Stretching is necessary for any athlete who wants to excel at their sport. From Sydney McLaughlin to Stephen Curry, the best athletes have the baseline mobility & flexibility needed to do well in their sport.

Why?

Flexibility is a key aspect of athletic performance. It allows your muscles to perform at maximum ability.  When muscles are tight or strained, through a lack of flexibility, it is harder to maintain good form, proper posture, and muscle coordination. It can also make you injury-prone. All factors which may ultimately be hindering your athletic performance.


Stretching helps your performance by developing mobility and flexibility. It helps maximize an athlete’s range of motion, so they can vastly improve on the track, field, and court. Routine stretching also helps athletes keep their muscles in proper form. This diminishes the chance of injury and enables athletes to get more out of their season.

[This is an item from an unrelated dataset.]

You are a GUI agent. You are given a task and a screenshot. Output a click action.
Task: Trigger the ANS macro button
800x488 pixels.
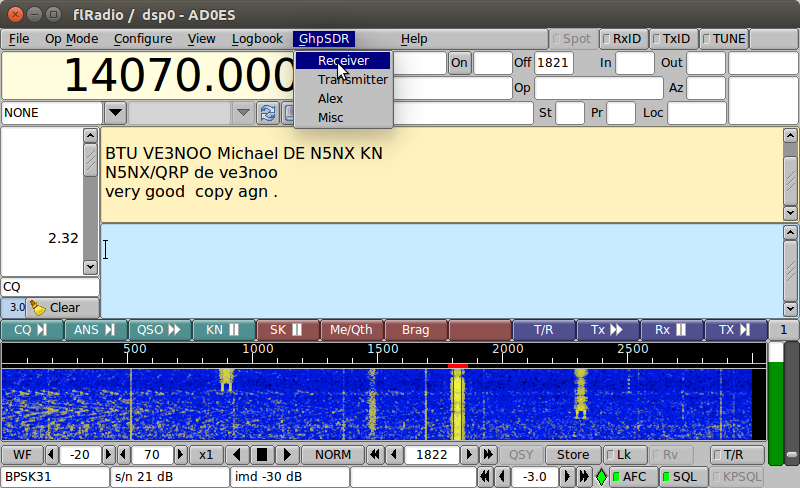coord(96,330)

The following list details stretches for 10 key muscle groups.
When carrying out each stretch, be mindful of the following:

  • The following stretches should be performed for about 20 to 30 seconds

  • Deep stretching, where you hold stretches for more than 45 seconds, is not suggested to do immediately before a workout

  • Deep stretching can be helpful for off-days or during recovery

  • Slight pulls of relief or subtle pain are typical during stretching.

  • No stretch should ever leave the athlete feeling intense pain.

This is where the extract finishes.